NEW YORK (GenomeWeb) – A genomic study of non-invasive bladder cancer has identified genomic subtypes of the disease, along with pathways that are more frequently altered relative to muscle-invasive forms of the disease.
“Our improved ability to identify these specific molecular features of individual tumors should allow a more personalized approach to therapy and disease management in the future,” senior author Margaret Knowles, a molecular oncology researcher at Leeds Institute of Cancer and Pathology, said in a statement.

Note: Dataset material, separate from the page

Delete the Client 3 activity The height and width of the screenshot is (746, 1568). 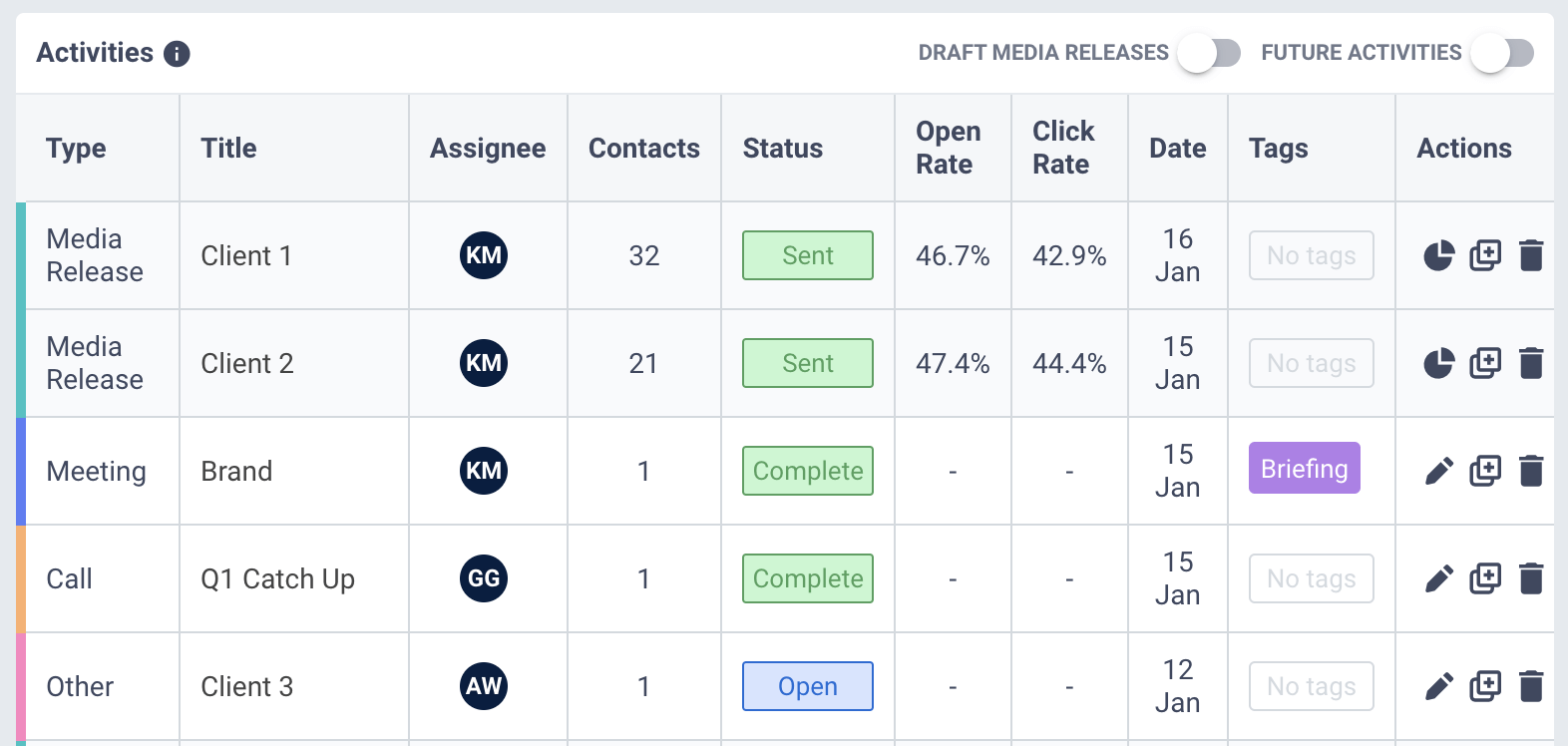pyautogui.click(x=1533, y=686)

Knowles and colleagues from the UK and US used low-coverage genome sequencing-based copy number analyses, array comparative genomic hybridization, exome sequencing, and/or expression profiling to characterize tumor and matched normal samples from 140 individuals with non-invasive bladder cancer. From these data, they defined chromosomally stable and unstable genomic subtypes of non-invasive bladder cancer, which appeared to differ in their recurrence-free survival patterns.
As reported in Cancer Cell online today, the team identified recurrent changes affecting genes involved in chromatin modification, which appeared more common in the non-invasive bladder cancers than in muscle-invasive bladder cancers. The analysis also uncovered mutations in the histone demethylase enzyme-coding gene KDM6A that marked more female than male cases.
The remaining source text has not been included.